Text provided:
━━━
Member of the House of Kawānanakoa

David Kalākaua Kawānanakoa (March 10, 1904 – May 20, 1953), also known as Prince Koke, was a member of the House of Kawānanakoa and the only son of Prince David Kawānanakoa and Princess Abigail Campbell Kawānanakoa.

==Life==
He was born on March 10, 1904, at Honolulu, Oahu. He was christened at the St. Augustine's Church on May 22, 1904.
His siblings were Abigail Kapiolani Kawānanakoa and Lydia Liliuokalani Kawānanakoa. He was educated abroad due to his father's status as a former prince and politician. He attended Oahu College, Fay School, in Southborough, Massachusetts; Taft School, Watertown, Connecticut, and Belmont Military Academy, Belmont, California. Kawānanakoa served in World War II with the US Coast Guard.

Kawānanakoa married three times: in 1929 to Eileen Hutchins, daughter of Rear-Admiral Charles Thomas Hutchins, USN, and Commander of the US Pacific Fleet. He divorced Eileen in 1931 and remarried to Gertrude Leilani (October 17, 1904 – January 26, 1978) in 1941. She was the former wife of Lindsay Anton Faye, and she later married George Rossman Humphrey.
━━━
Exercise data:
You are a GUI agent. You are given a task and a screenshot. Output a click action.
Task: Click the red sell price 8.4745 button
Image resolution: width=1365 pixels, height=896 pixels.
━━━
Assigned task 1:
From the text about David Kalākaua Kawānanakoa, reproduce the passage that begins at the words "David Kalākaua Kawānanakoa" and stops after the words "US Coast Guard.".
Assigned task 2:
In the text about David Kalākaua Kawānanakoa, which branch of the US military did he serve with during World War II?
Assigned task 3:
Extend the text about David Kalākaua Kawānanakoa past its final sentence.

Task output 1:
David Kalākaua Kawānanakoa (March 10, 1904 – May 20, 1953), also known as Prince Koke, was a member of the House of Kawānanakoa and the only son of Prince David Kawānanakoa and Princess Abigail Campbell Kawānanakoa.

==Life==
He was born on March 10, 1904, at Honolulu, Oahu. He was christened at the St. Augustine's Church on May 22, 1904.
His siblings were Abigail Kapiolani Kawānanakoa and Lydia Liliuokalani Kawānanakoa. He was educated abroad due to his father's status as a former prince and politician. He attended Oahu College, Fay School, in Southborough, Massachusetts; Taft School, Watertown, Connecticut, and Belmont Military Academy, Belmont, California. Kawānanakoa served in World War II with the US Coast Guard.

Task output 2:
The US Coast Guard.

Task output 3:
He entered a common-law marriage with Arvilla Kinslea. On October 24, 1937, after a wild party, Kinslea was found dead and stabbed in the neck with a broken piece of crockery. Four years before, Kawānanakoa had received a suspended sentence for killing a woman due to his reckless driving. He confessed to the murder of Kinslea and was sentenced to several years in prison. Kawānanakoa married a third time, on October 27, 1949, to Cecelia Kuliaikanuʻuwaiʻaleʻale Parker-Waipa (1907–1981), daughter of Stephen Keaolani Parker-Waipa and Helen McCabe Wong and granddaughter of Robert Parker Waipa, a former Royal Guard captain for King Kalākaua.

Kawānanakoa died of a heart attack at Honolulu, Oahu, on May 20, 1953, at the age of 49. He was buried there in the Royal Mausoleum of Hawaii at Mauna ʻAla in Nuʻuanu Valley. He was the last royal to be interred at the Royal Mausoleum.
He died without children. The Kawānanakoa family survives through the descendants of his sisters Abigail Kapiolani Kawānanakoa and Lydia Liliuokalani Kawānanakoa.